### Preguntas para responder
a - Responde estas preguntas a partir del fragmento sobre la luz solar y la vivienda:
(i) ¿Cuánto tiempo lleva el boom constructor en Buenos Aires?
(ii) ¿Qué dos condiciones deben cumplirse para que dejemos de comprar departamentos al contado?
(iii) Según Emma Carenini, ¿en qué radicará el lujo?
b - Retoma el fragmento sobre la luz solar y la vivienda y continúalo a partir de su última oración.

### Fragmento citado
El adjetivo “luminoso”, por ejemplo, característica central del aviso clasificado de propiedades. Un departamento que no sea luminoso se vuelve difícil de alquilar, imposible de vender. Un poco como el balcón, espacio subutilizado por muchos hasta que una pandemia mortal nos hizo redescubrir sus infinitos beneficios, muchos de ellos vinculados a la capacidad de recibir luz solar directa.
1. A medida que las ciudades crecen verticalmente, la sombra se apodera de ellas y los humanos buscamos el sol, como los girasoles.
En Buenos Aires, la ciudad donde vivo, el boom constructor lleva veinte años y sigue incólume a pesar de las numerosas crisis sociales y económicas (el arquitecto Mauricio Corbalán dice que el negocio inmobiliario es la industria de la ciudad). Como resultado, lo que se construye está completamente desenganchado de las necesidades reales de los diferentes estratos sociales. No es culpa de un grupo malvado de desarrolladores sino del descalabro macroeconómico y la falta de políticas públicas que alienten otra cosa de lo que ya ocurre: la construcción de miles y miles de monoambientes de durlock o semipisos en barrios de clase alta que solo pueden adquirir millonarios o herederos.
Difícil encontrar el caso de alguna pareja o familia de una gran ciudad argentina que en los últimos años haya logrado comprar una casa o departamento luminoso como primera vivienda. Por los motivos anteriormente expuestos, estas “unidades” con vista al río o a algún parque quedan en manos del 0,1% y ni siquiera se destinan como vivienda principal. Lo más probable es que se usen como reserva de valor.
2. Hasta que no se instale con fuerza el regreso del crédito hipotecario ni se terminen de recuperar los ingresos reales de buena parte de la población, seguiremos comprando zapatillas en cuotas y departamentos al contado.
3. “El sol brilla sobre todo el mundo y no cuesta nada; en ese sentido, no tiene nada de lujoso. No obstante, según la estación y el continente, puede ser demasiado débil o demasiado abrasador, demasiado luminoso o demasiado lejano”, dice la filósofa francesa Emma Carenini. “Por lo tanto, el lujo radicará en la capacidad de los hombres para capturar los rayos del sol y transformarlos y plegarlos a las necesidades y el confort”.
Según esta mirada, que destaca por su originalidad, el lujo no radica en la exposición concreta a la luz sino en la posibilidad técnica de aprovechar sus beneficios.

### Filas extraídas
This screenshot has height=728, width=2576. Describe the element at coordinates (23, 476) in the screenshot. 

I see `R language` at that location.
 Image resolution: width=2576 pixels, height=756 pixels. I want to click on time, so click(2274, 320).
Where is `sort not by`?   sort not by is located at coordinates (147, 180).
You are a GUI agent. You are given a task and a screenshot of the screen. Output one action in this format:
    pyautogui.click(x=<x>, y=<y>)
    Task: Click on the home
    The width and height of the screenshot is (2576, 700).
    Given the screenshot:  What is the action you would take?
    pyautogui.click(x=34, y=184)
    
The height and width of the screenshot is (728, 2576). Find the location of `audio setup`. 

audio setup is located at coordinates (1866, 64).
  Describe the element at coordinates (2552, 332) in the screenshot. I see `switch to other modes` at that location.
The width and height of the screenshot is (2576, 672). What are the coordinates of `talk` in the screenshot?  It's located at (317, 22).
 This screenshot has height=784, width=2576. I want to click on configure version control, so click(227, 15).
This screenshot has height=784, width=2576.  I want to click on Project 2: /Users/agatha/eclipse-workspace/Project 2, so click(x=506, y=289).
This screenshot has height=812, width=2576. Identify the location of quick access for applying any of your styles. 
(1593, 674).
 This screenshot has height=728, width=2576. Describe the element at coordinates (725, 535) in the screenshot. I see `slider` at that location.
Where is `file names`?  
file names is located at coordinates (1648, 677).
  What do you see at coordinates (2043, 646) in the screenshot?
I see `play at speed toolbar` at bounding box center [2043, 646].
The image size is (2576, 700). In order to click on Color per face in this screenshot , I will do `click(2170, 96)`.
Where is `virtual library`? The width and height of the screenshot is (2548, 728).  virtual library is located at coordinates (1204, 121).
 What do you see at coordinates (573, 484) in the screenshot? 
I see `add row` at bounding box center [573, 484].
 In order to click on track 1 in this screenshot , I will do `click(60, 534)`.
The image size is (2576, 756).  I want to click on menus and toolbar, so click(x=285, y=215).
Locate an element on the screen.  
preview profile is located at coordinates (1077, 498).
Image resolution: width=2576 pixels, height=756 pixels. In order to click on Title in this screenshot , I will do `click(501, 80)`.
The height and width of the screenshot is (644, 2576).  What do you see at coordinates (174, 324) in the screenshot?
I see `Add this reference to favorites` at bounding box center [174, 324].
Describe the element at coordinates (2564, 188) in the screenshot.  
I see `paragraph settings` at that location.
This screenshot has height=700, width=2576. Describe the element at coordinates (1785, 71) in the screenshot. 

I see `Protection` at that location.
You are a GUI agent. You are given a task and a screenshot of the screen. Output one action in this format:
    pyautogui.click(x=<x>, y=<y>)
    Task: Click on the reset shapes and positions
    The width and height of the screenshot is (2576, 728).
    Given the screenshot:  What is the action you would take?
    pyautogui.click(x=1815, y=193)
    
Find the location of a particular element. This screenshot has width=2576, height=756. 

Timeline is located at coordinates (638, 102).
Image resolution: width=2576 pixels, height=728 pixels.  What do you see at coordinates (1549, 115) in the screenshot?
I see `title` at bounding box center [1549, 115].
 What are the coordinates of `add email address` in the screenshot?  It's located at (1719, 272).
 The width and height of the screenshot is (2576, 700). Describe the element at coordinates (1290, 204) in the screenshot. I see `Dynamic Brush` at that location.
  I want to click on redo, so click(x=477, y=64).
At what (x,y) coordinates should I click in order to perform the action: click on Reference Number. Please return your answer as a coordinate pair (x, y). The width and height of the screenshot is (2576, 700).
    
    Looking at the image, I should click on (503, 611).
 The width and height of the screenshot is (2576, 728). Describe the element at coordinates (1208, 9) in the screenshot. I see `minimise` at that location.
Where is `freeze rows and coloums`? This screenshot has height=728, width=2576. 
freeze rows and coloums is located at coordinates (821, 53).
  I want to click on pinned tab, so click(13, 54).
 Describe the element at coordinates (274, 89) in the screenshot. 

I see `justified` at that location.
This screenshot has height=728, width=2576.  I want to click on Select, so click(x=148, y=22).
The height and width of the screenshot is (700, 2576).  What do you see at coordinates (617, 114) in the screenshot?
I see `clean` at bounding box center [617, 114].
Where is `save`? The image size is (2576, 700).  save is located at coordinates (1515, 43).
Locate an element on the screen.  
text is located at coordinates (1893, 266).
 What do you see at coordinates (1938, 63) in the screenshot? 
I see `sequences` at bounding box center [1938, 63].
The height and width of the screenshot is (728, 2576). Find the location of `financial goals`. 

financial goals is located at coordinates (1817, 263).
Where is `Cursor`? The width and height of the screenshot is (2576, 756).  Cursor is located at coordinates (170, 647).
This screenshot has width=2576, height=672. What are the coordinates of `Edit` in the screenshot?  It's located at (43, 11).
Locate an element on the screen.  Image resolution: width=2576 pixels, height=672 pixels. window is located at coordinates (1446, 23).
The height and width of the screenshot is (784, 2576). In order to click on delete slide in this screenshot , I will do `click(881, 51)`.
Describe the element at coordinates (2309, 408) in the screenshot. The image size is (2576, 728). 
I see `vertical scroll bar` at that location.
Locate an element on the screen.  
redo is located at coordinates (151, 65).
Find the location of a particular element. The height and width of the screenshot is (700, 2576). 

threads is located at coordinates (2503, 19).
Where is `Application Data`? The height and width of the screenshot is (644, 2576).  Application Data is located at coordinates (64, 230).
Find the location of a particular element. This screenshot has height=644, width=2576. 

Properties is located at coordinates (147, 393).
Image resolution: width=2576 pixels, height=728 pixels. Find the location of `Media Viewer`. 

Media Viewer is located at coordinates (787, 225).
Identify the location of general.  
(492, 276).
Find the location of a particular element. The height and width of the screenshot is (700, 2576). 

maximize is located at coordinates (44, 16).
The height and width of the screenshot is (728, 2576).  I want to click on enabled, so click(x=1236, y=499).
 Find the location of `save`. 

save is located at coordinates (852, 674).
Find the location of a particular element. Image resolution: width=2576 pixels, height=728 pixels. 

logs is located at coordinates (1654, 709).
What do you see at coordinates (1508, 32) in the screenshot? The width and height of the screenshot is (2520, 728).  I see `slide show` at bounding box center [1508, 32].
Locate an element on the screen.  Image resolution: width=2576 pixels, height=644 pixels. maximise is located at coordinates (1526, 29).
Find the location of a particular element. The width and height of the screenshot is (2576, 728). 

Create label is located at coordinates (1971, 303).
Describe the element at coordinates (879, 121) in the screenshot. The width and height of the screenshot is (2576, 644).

### Respuestas por ejercicio
a -
(i) Veinte años.
(ii) Que se instale con fuerza el regreso del crédito hipotecario y que se terminen de recuperar los ingresos reales de buena parte de la población.
(iii) En la capacidad de los hombres para capturar los rayos del sol y transformarlos y plegarlos a las necesidades y el confort.

b -
Y es que cada época tiene su lujo. Al menos en Occidente, hubo un momento en el que el modelo deseable de mujer noble o de clase alta era aquella que lograba mantener una tez blanca como la leche, lo que denotaba su dedicación a la esfera doméstica y familiar. Más cerca en el tiempo, en el siglo del ocio y del turismo masivo, el ideal fue acercándose al cuerpo bronceado.
Hoy el aspiracional dominante se debate entre estos dos extremos. El blanco teta no es, como en la Edad Media, una señal de nobleza sino de déficit de vitamina D y posible pertenencia al nuevo proletariado de servicios. Al mismo tiempo aparece una preocupación en torno a la exposición prolongada a la luz solar: demasiadas horas bajo el sol caribeño te acercan al cáncer de piel. En este contexto, Carenini encuentra el ideal en el estilo de vida Mediterráneo, que es mucho más que un régimen alimentario: es un ambiente, una arquitectura y un urbanismo determinados. Y la clave está en el dominio técnico de la luz natural.
4. Al resto de los mortales nos queda la iluminación artificial. Como en Rosario, donde el gobierno corta las copas de los árboles para que las luces LED iluminen las zonas peligrosas.
No son pocos los gobiernos locales que han decidido montar campañas enteras en torno a la instalación de luminarias led, lo que al parecer y por algún motivo los habilita para hablar de “smart cities”. (La tendencia indica que si instalás seis semáforos sincronizados y cuatro plazas iluminadas como el patio de una cárcel ya podés pedir tu credencial de ciudad inteligente.)
5. Los gobiernos locales, que deberían ser el gran igualador de la vida en las ciudades, se han corrido de ese papel y desde hace más de tres décadas han decidido limitarse al rol de facilitador de inversiones privadas.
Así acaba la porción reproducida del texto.